THE RECORDS Start Marker

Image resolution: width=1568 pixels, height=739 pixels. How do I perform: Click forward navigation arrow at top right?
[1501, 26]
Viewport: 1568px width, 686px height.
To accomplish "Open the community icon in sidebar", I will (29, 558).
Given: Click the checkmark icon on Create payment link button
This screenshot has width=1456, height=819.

THE RECORDS End Marker

> **BRIEF**:
All of the material above must be transcribed exactly, with no line dropped.

> **PROBLEM SOLUTION**:
Image resolution: width=1568 pixels, height=739 pixels. How do I perform: Click forward navigation arrow at top right?
[1501, 26]
Viewport: 1568px width, 686px height.
To accomplish "Open the community icon in sidebar", I will (29, 558).
Given: Click the checkmark icon on Create payment link button
This screenshot has width=1456, height=819.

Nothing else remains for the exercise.